A new Rasmussen
poll in the state of Nevada has John McCain leading Barack Obama by 3
points. This is a slight improvement for Obama from Rasmussen's
previous poll, which had shown McCain ahead by 6. Nevertheless, Nevada
remains one of those states where our regression model thinks that
Obama's numbers have significant room to improve. Obama has
outfundraised McCain by better than 4:1 in the Silver State, and Nevada
has a highly secular population, a group that has performed well for Obama in other states.
So what gives?
Nevada has historically been an apathetic state politically. It's
turnout rate in the 2004 election was among the lowest in the country
by any and all measures.
And not that the following metric is the end-all, be-all, but when I
rank the states from 1 to 50 in terms of the amount of per-capita
traffic they contribute to FiveThirtyEight.com, Nevada ranks just 36th
(the top three states, FWIW, are Massachusetts, Washington and Oregon;
the bottom three are Mississippi, West Virginia, and Oklahoma). If
Obama wants to win Nevada, he is probably going to have to rattle the
cage a little harder than he might in another state.
In New Hampshire,
which is anything but apathetic politically, Rasmussen has Barack Obama
increasing his lead to 11 points; last month he led John McCain there
by 5. Remember my rule of thumb about New Hampshire: its numbers tends
to move about twice as much as the national average. So if Obama is
leading by 11 points in New Hampshire, that would imply a 5.5 point
lead nationally, which is just about where we have him.

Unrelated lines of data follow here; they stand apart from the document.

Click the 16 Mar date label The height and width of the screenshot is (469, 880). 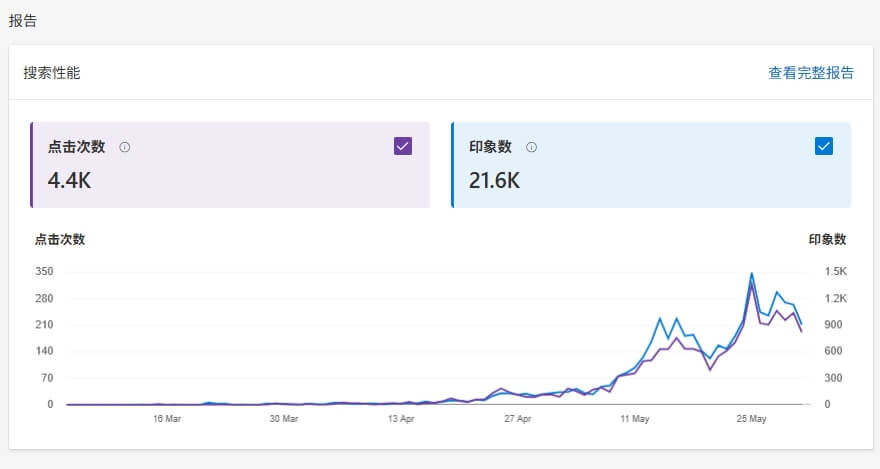pos(166,420)
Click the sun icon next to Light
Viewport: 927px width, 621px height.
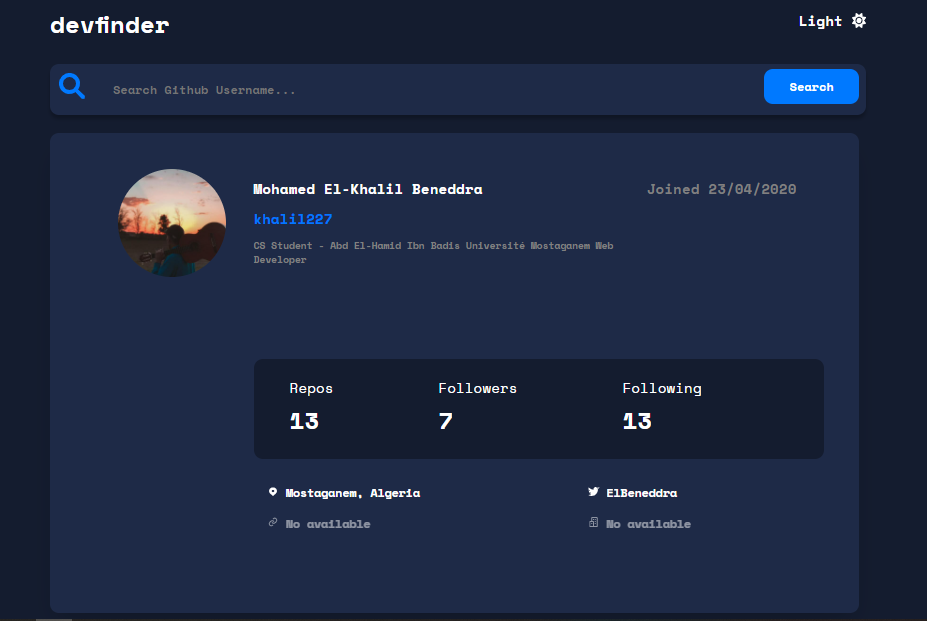(x=857, y=20)
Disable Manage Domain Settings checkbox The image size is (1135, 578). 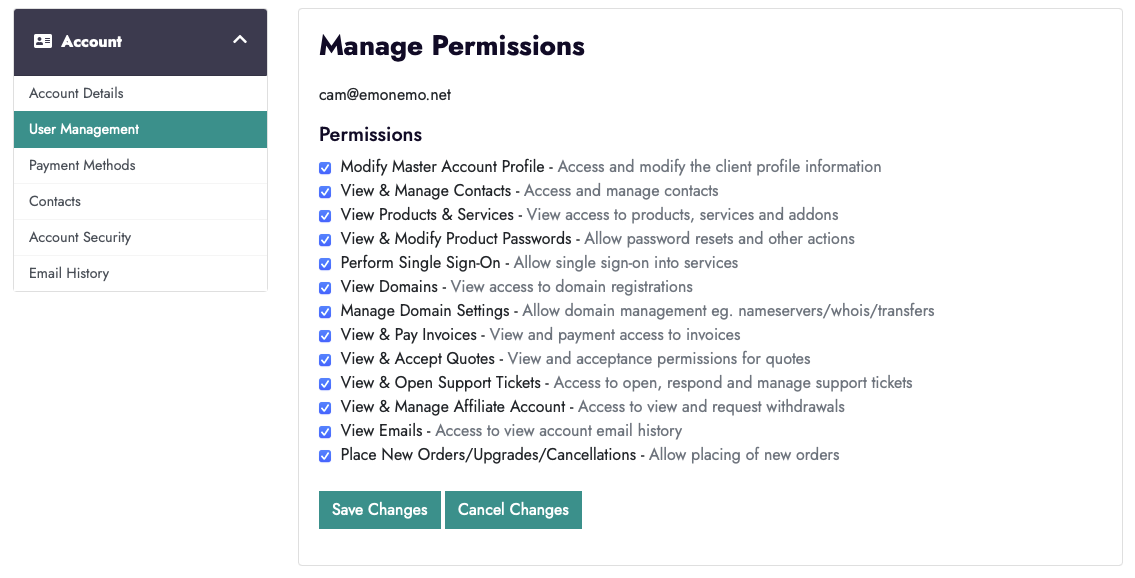pos(325,312)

Also two new polls out from SurveyUSA. In California, Barack Obama leads John McCain by 12 points, up from 7 points in their tracking last month. In Iowa,
however, he leads by 4 -- down from 9 last month. I would be a little
bit cautious about reading too much into either of the Iowa polls
released within the past week as Iowans presently have bigger things to worry about.
Finally,
while we don't usually focus on national polls, that's where a lot of
the action has been today, with no fewer than seven of them released within the past 24
hours.
Newsweek's
poll is the attention-getter, showing Barack Obama leading John McCain
by 15 points. Is Barack Obama actually ahead by 15 points? Of course
not. Newsweek's data tends to be fairly volatile, and we have a whole
bunch of polling on both the state and national level that implies that
Obama's real margin is closer to 5 points. Nevertheless, he has broken
through a barrier of sorts. The last instance I can identify when a
Democrat held a 15-point lead over a Republican nominee in any
individual November trial heat poll is from November, 1996, when CBS
News gave Bill Clinton an 18-point lead over Bob Dole on the eve of the
election.
The other national polling, CNBC-style: Gallup Tracker: Obama +2; Rasmussen: Obama +4; USA Today/Gallup: Obama +6; FOX: Obama +4; Ipsos: Obama +7; and Harris Interactive, Obama +11.